Begitulah seharusnya keluarga, selalu ada untuk satu dan lainnya. Rasa kasih dan sayang yang ditinggalkan oleh kedua orang tua mereka adalah sebagai bekal dalam menjalani kehidupan mereka sekarang hingga nanti.

"Jadi apa yang kamu lakukan hari ini? Kok pulangnya malem," tanya Ares lagi setelah beberapa saat, sekarang mereka bertiga sudah berpindah menikmati makan malam di ruang makan.

"Tadi Lily nganterin dia ke kantornya. Sebenarnya dia nggak mau, tapi pada akhirnya mau juga. Lily malah merasa semakin bersalah." Lily menyuapkan sesendok nasi goreng ke mulutnya.

"Memangnya dia ngapain sampai kamu merasa seperti itu?" tanya Farrel. Dia belum bisa menilai sosok pemuda bernama Raga itu meski sudah beberapa kali bertemu.

"Dia tuh orang yang gengsinya tinggi dan agak pemarah, untungnya niat Lily baik untuk menolong jadi bisa menahan sabar menghadapi dia. Tapi wajar sih, Lily paham kenapa dia bersikap seperti itu."

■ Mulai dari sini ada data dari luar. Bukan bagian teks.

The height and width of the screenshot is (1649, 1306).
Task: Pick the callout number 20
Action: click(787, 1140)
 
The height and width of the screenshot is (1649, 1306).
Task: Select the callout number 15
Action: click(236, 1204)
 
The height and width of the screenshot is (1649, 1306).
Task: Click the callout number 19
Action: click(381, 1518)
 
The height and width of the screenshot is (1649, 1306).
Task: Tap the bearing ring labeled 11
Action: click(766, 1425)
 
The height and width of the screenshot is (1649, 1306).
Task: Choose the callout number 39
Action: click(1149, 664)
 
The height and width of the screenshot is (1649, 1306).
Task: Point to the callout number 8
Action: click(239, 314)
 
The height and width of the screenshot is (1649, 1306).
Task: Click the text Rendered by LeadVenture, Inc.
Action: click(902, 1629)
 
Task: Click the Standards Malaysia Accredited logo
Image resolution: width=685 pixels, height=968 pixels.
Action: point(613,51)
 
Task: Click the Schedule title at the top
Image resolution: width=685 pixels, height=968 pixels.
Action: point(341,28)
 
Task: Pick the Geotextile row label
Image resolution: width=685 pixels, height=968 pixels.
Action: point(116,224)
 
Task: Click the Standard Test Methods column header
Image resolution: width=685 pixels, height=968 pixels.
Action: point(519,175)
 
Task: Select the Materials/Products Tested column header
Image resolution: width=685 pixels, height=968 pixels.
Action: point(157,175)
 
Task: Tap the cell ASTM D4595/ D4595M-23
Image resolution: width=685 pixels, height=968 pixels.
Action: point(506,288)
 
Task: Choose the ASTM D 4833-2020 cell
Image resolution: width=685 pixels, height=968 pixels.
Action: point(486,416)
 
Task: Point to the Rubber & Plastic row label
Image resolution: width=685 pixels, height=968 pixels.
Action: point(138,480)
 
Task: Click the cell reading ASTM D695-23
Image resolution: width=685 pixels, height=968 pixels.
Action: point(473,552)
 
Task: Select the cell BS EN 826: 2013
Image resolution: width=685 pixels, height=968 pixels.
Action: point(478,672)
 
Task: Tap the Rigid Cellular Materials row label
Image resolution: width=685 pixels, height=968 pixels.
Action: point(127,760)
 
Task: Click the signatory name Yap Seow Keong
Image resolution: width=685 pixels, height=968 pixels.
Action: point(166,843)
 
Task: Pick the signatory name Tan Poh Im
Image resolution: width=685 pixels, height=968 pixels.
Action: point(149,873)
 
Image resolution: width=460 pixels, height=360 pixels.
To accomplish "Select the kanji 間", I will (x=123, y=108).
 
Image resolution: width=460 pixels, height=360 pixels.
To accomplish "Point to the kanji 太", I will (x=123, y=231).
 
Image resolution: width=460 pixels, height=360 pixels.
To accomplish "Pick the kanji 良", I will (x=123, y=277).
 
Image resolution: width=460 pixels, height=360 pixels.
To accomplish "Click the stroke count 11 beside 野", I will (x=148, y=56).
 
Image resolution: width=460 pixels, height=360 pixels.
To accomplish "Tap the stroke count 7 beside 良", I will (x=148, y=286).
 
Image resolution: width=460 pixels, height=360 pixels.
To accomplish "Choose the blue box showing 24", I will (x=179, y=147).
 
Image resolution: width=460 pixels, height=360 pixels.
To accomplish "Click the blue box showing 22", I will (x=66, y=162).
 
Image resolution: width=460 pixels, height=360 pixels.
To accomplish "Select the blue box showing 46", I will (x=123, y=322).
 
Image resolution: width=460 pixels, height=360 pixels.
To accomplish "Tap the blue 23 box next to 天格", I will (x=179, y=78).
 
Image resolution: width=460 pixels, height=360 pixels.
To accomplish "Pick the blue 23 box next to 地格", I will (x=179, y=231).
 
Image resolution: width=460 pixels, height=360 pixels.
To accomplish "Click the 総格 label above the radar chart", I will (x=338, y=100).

Masing-masing kemudian hanya diam, tidak bisa mengatakan apa pun karena faktanya memang mereka paham bagaimana rasanya jika harus beradaptasi dengan hidup baru yang sama sekali tidak diinginkan.

"Lily merasa sepertinya sudah bikin pekerjaan dia dalam masalah besar."

"Kenapa?" Ares menatap adiknya itu penasaran.

"Dia bekerja di perusahaan kontraktor atau sejenis developer arsitek gitu dan dia sebagai salah seorang arsiteknya."

"Arsitek?" Ares sedikit terkejut mendengar informasi ini.

"Iya, tadi Lily menemani dia pergi ke kantornya karena ada ada masalah dengan proyek yang sedang mereka tangani. Dan sepertinya itu berkaitan dengan desain dari klien mereka, sementara Raga yang bertanggung jawab atas desain itu sebelum kecelakaan terjadi." Lily mengucapkan kalimat terakhirnya dengan lirih, merasakan sebuah perasaan tidak nyaman mengingat semua yang terjadi tadi siang.

"Lalu gimana? Apa yang terjadi di sana?" tanya Ares melihat adiknya yang tiba-tiba murung.

"Nggak tahu juga, tadi mereka masih membicarakan hal itu."

Farrel dan Ares saling menatap, Ares menyodorkan segelas air putih pada Lily. "Minum dulu gih."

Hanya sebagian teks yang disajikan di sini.